もう店仕舞いして帰ると言う彼と門の案内所で待ち合わせることにして、私は最大の目的だったフォマージを入手に向かった。
お店はドミさんご紹介だけあって広くて清潔感があり、店員も親切丁寧な営業をする気持ちの良いお店だった。そこで、やはり丸い大きなフォマージを三つとバターと生クリームを一瓶買った。買い物の間バッグの中のルードが鼻を引くつかせていたのには参り、しまいに味見用の小さな塊りをいくつか頂いてしまった。
満足そうなルードに、店員さんたちが「カワイイ」の合唱。こしゃくな奴め!
あいにくと支店はないそうで、申し訳なさそうな女将さんに手を振って、また来ることを約束して店を出た。
観光はいつかねーって言うか、チーズにコーヒーと来たら、もう観光なんてどうでもよくなる。途中で、昼食用に屋台の焼き串とパンの肉詰めを購入して、ホクホク顔でリュースの待つ案内所へ足早に向かった。
「あれ? リュース!」
彼はまた男たちに囲まれていた。今度は門の衛兵だ。
なんで? 兵隊さんまで差別? 罰金発生するんじゃなかった。
「――違います!だから、ちゃんと薬だと!」
「薬とは聞いた!!だが怪しい薬だ――」
「リュース、どうしたの? 何事!?」
案内所の前で門兵三人がリュースを囲み、その中の一人が彼の胸倉を掴んで怒鳴っていた。他の二人もリュースの逃亡を阻止するために、剣の柄に手をおいて左右を固めている。
「アズさん……」
「なんだ? お前も関係者か!?」
「ちょっと待ってよ。一体何があったの?」
「こいつは前に怪しい薬を売りつけたんだ。今日も売っていたと報告があって尋問している所だ」
怪しい薬って、コーヒーのことかな?
「前に売ったって、その時、効能をちゃんと説明したんでしょう?」
顔色を失って震えるリュースに、前回の商売に関して確認する。
「はい、しました! 眠気覚ましや疲れが回復すると!」
私の問いかけに、リュースは胸倉を掴まれながらも正直に話してくれた。それを聞いた門兵達が顔に怒気を滲ませた。
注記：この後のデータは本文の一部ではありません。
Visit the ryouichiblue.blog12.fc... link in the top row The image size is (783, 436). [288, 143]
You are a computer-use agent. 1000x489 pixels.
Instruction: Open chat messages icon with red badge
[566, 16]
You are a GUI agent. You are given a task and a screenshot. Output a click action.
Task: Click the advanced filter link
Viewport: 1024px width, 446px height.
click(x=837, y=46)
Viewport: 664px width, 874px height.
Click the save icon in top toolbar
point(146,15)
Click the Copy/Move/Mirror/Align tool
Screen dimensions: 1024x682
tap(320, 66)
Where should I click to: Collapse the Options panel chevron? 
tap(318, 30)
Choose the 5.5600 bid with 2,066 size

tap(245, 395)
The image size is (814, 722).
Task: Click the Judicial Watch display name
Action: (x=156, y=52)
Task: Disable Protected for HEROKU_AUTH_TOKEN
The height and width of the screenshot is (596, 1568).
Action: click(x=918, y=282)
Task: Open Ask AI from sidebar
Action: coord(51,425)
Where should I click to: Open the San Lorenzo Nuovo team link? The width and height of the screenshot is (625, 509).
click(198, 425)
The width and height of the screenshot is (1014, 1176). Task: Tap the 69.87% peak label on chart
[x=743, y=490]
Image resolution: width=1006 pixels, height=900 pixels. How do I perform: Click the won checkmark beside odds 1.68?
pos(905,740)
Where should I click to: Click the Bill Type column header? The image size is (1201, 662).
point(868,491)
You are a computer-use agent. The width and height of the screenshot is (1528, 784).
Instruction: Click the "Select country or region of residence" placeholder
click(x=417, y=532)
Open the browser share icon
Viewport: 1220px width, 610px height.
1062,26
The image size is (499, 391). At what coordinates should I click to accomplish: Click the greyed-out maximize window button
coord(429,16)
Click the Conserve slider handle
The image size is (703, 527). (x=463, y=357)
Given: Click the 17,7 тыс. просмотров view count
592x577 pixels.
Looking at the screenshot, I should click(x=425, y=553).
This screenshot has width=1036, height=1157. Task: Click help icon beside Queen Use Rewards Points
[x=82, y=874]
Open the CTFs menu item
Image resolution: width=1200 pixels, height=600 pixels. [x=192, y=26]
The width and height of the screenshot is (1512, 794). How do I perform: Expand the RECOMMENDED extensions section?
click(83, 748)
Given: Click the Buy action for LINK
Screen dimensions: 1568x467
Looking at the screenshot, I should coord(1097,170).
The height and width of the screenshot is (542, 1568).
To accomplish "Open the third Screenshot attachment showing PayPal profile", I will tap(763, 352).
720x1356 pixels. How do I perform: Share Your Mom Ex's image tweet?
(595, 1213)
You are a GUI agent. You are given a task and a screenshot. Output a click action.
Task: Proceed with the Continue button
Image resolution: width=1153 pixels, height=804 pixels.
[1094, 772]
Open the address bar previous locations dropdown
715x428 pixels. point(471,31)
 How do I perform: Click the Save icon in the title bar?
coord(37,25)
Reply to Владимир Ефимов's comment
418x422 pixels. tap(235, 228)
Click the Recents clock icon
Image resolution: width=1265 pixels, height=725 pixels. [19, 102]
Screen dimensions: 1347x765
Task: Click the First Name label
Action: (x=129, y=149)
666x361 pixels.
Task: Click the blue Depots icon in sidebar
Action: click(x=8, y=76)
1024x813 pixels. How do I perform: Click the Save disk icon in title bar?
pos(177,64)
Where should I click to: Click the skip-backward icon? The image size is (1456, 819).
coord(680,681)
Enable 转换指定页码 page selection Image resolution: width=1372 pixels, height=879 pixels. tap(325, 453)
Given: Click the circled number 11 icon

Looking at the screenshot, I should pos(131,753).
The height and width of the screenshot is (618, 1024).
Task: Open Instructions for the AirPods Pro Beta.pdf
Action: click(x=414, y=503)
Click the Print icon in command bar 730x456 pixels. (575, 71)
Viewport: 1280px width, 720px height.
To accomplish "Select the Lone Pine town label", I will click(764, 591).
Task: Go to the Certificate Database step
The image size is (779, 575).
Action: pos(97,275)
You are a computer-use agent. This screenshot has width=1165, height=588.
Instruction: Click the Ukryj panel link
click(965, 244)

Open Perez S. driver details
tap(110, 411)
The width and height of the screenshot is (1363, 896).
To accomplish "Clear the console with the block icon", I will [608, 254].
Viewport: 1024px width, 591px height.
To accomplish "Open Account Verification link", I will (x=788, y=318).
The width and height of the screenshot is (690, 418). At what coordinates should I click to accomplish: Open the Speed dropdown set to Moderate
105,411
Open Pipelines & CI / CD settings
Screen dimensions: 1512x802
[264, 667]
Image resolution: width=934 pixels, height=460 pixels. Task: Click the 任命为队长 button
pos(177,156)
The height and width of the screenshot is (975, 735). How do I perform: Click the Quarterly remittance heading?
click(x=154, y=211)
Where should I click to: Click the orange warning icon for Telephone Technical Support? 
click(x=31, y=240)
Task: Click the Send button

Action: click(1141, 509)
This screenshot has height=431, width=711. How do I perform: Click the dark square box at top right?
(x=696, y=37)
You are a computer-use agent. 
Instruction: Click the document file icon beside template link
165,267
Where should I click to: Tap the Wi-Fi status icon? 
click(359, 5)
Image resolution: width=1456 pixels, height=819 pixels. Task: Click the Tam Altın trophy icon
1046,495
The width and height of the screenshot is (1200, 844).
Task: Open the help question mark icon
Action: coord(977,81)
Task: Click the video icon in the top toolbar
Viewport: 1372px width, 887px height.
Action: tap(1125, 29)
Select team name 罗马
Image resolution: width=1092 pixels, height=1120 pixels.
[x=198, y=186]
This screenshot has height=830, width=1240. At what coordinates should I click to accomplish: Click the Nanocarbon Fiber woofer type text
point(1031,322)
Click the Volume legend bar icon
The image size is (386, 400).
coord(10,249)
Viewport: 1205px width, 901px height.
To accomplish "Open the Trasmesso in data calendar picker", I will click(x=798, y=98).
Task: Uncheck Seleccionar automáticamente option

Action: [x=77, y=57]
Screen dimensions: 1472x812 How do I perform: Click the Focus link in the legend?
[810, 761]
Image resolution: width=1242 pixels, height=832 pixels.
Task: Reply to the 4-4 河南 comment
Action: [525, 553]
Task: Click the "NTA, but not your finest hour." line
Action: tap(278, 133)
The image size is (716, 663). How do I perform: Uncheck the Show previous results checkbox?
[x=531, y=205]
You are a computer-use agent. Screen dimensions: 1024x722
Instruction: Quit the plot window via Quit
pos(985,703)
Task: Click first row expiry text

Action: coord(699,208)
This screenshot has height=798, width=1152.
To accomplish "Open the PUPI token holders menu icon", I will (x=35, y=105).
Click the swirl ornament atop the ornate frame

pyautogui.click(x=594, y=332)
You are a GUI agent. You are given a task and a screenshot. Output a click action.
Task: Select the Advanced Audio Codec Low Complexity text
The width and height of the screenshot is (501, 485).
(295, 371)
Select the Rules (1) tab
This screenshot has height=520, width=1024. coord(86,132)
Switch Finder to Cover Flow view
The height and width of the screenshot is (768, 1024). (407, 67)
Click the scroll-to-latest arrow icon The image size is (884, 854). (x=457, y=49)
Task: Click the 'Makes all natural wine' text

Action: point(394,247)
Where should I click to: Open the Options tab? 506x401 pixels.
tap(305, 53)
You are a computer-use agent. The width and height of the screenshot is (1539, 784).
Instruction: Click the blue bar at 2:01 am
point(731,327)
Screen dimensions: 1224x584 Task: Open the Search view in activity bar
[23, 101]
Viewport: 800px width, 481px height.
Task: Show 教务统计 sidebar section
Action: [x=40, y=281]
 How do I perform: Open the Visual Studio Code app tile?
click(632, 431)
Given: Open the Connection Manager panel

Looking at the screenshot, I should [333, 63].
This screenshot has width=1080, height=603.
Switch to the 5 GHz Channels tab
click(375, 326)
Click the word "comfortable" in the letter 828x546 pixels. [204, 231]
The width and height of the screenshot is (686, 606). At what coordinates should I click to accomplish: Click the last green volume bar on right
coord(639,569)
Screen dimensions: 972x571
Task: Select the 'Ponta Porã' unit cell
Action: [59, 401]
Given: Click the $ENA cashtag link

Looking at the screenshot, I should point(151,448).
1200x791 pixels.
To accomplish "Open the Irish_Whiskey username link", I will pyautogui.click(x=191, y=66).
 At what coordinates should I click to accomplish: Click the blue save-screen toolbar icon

「眠気が覚めるどころか、その日一日眠れなくなったんだぞ! そんな薬は怪しいに決まっている!」
「……バカじゃないの? お茶やお菓子じゃないのよ? ココはね、薬なの。ポーションや回復薬と同じように、人それぞれ効きの違いがあるのよ。少し血の巡りを良くして気持ちを高ぶらせて、眠気覚ましや疲れを回復する効果があるの。慣れてない人は、効果が少し長めに続いたりするの! 一日続くくらいは通常効果よ。それとも、あなたはまだ効果が続いてるとでも?」
「いや……言った通り、その一日だったが。お前は薬師か?」
私が胸を張って自信満々に効能の説明(ちょっと嘘含み)を、立て板に水のごとく喋ったことで、男たちは一気に怯んだ。
……なんで、リュースまで一緒に!
「魔導士よ。もちろん薬も扱うわ! さ、離してちょうだい。私の大事な弟子を!」
『おいおい。弟子とは……』
『うっさい! ちょっとした白い嘘よ』
いまだにリュースの襟を掴んでいた門兵の手を勢いよく払いのけ、リュースを引いて私の後ろへ庇った。睨みつけながら、軽い【威圧】を放ってやる。
「わっ、分かった。だが、もう街で売るのは禁止だ。今度見つけたら、罰金を取るからな!」
門兵たちは舌打ちして自棄気味に警告すると、詰所へ足早に戻って行った。
みるみるリュースの肩が下がり、顔色も血の気が失せて行く。商売人だけに、品物を売るなと言われるのは厳しい沙汰だろう。
「そんな……。この先どうやって生活を……」
「大丈夫よ。私に任せて。だから、ここは引きましょ?」
「は……い……」
「さて、生の種の所へ案内して」
悄然として丸まった薄い背中を、励ますように叩いた。
私より少しだけ高い身長なのに、この薄さは彼を小さく見せた。
色が薄いために白く見える睫毛の影が、さっきは綺麗に輝いていた紅の眼に昏く落とした。